Neutrophilic eccrine hidradenitis (HEN) is a form of inflammatory hidradenitis that results from the aggregation of neutrophils around the eccrine glands, which are highly concentrated on the palmar surface of the hands, fingers, and soles. HEN has been reported most frequently in patients receiving chemotherapy for cancer. Cancer itself, medications, and various infections such as adenovirus,75 Staphylococcus aureus , or Mycobacterium species76 can also cause HEN.

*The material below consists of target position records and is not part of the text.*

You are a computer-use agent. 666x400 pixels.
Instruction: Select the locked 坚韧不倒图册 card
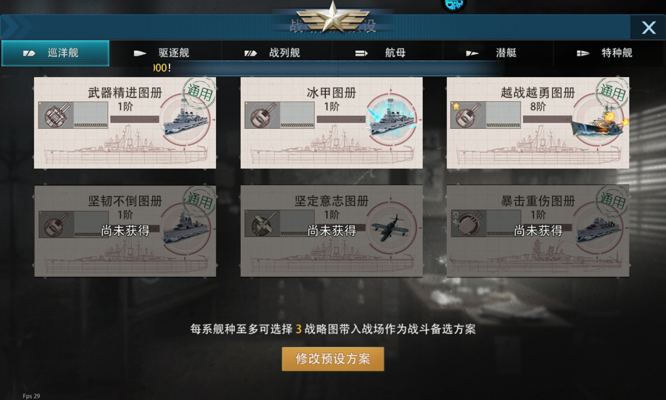coord(125,231)
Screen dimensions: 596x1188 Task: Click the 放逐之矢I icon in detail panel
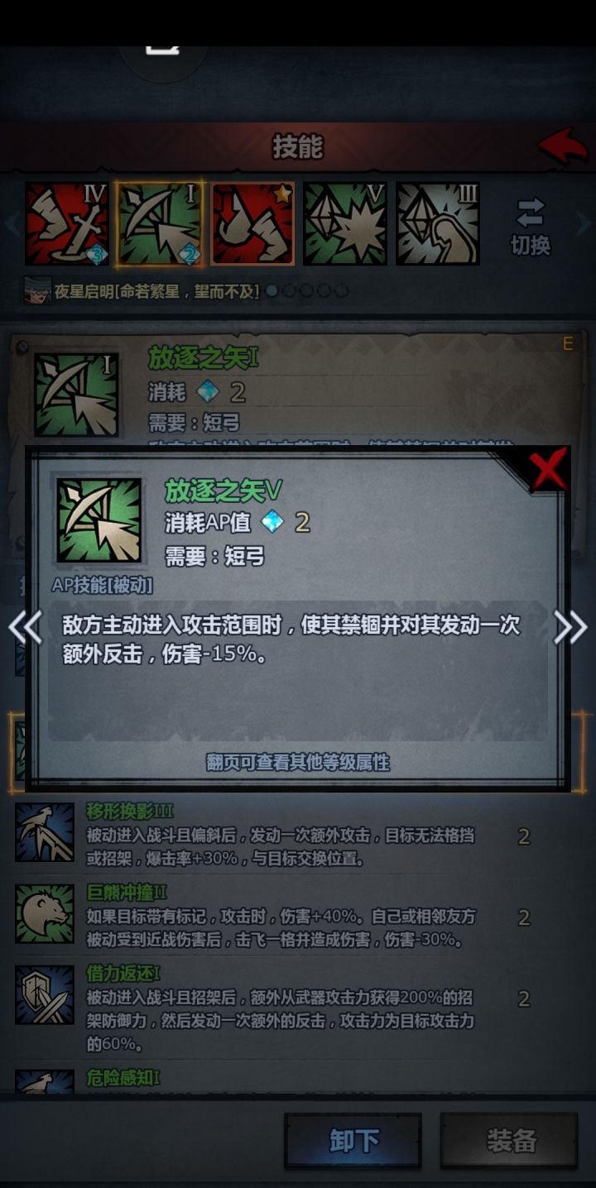pos(76,395)
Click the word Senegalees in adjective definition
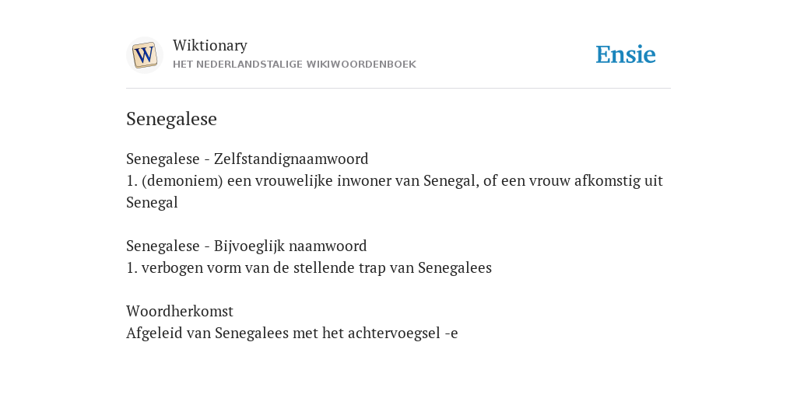The image size is (797, 398). (455, 268)
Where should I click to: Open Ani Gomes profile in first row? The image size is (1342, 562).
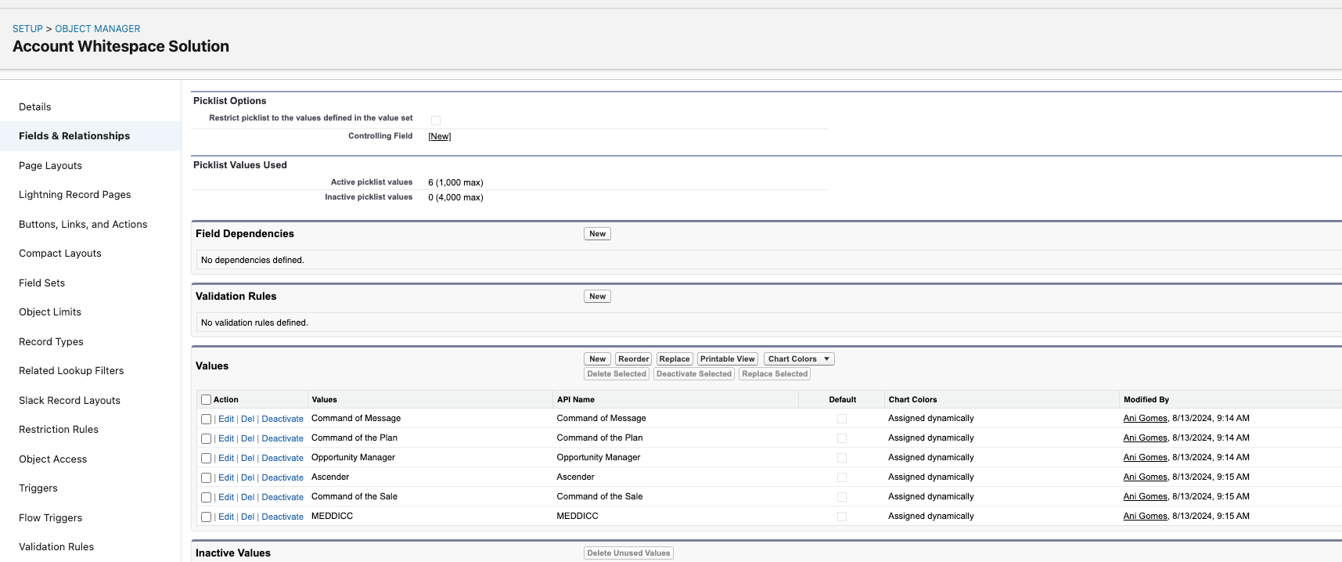click(x=1145, y=419)
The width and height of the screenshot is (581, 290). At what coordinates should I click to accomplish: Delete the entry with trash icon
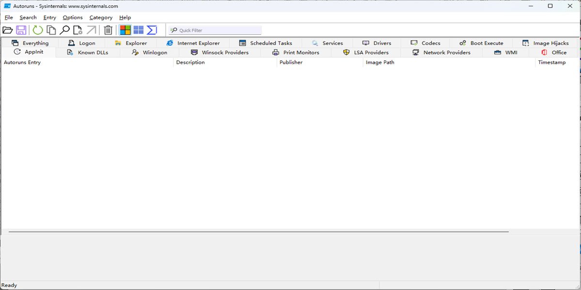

This invasion of neutrophils causes the progressive development of papules, nodules or erythematous plaques of variable size in a symmetrical distribution. Pigmented and purpuric lesions have also been reported.76 Rarely, HEN may involve the upper trunk, extremities, and face, particularly the periorbital areas. The groins or armpits are usually spared. Oral lesions are not seen unless they are related to underlying viral or bacterial infection.76

It may be associated with hematologic malignancies, especially acute myeloid leukemia. An association with chronic lymphocytic leukemia, Hodgkin’s disease, and non-Hodgkin’s lymphoma has also been reported.76,77

These underlying diseases must be excluded or documented through very specific work. HEN itself is self-limiting with spontaneous resolution within 1 to 2 weeks in most cases.

3. Conclusion

As shown, acral manifestations of infectious disorders can be very subtle or very pronounced. Therefore, its occurrence should always encourage careful history-taking, a good clinical examination, and, if necessary, technical and laboratory investigations to determine the underlying disease.

Table 1. Differential diagnosis of acral manifestations associated with infection.

 DIFFERENTIAL DIAGNOSIS (CAUSES)
Infectious

Systemic

Febrile

Viral: Chikungunya virus, SARS-CoV-2 (COVID 19), coxsackie virus (hand-foot-mouth disease), herpes simplex virus, human parechovirus-3, measles, monkeypox, parvovirus (papular-purpuric glove syndrome and media), adenovirus, respiratory syncytial virus 
Bacterial: Infective endocarditis, gonococcemia, human monocytic ehrlichiosis, meningococcemia, murine typhus, rat bite fever, Rocky Mountain spotted fever, syphilis, toxic shock syndrome, tuberculosis Mycotic 
: Systemic candidiasis 
Various: Kawasaki disease
Systemic 
Non-febrile
Bacterial: Pseudomonas 
Various: Neutrophilic eccrine hidradenitis
Non-systemic 
Non-febrile
Viral: Orf, warts 
Mycotic: Tinea pedis 
Various: Scabies
Not infectious
Fever Systemic
Autoimmune: Systemic lupus erythematosus, systemic arthritis 
Graft versus host disease 
Drug reaction with eosinophilia and systemic symptoms (DRESS)
Systemic 
Non-febrile
Cholestasis (and liver cirrhosis) 
Diabetes mellitus 
Drug-induced: Chemotherapy 
Intoxication: Mercury toxicity 
Neoplasia:  Brain tumor, liver tumor, lymphoproliferative disorder 
Thyrotoxicosis
Non-systemic 
Non-febrile
Allergic: Allergic contact dermatitis, atopic dermatitis, urticaria multiforme 
Cowden’s disease 
Hereditary palmar erythema 
Erythromelalgia Idiopathic 
palmoplantar erythema 
Juvenile plantar dermatosis 
Palmoplantar keratodermas (PPK) 
Palmoplantar psoriasis 
Pompholyx
Adapted from De Crem C, De Maeseneer H, Jordens Q, Fölster-Holst R, Van Gysel D. Palmar, plantar and palmoplantar erythema in children. Belgian J Paediatr. 2021, (accepted).
Comment

Acral manifestations are common in several infectious diseases, either as distinctive lesions or involving the entire hand or foot, and may be accompanied by involvement of other body areas.

Diagnosis of the underlying disease may be clear in some cases and challenging even for experienced physicians in others. Therefore, in the presence of these manifestations, the diagnostic approach should include a careful clinical history, a complete physical examination and, if necessary, additional laboratory tests and technical investigations to determine the underlying disease that causes them and the treatment. according to the case.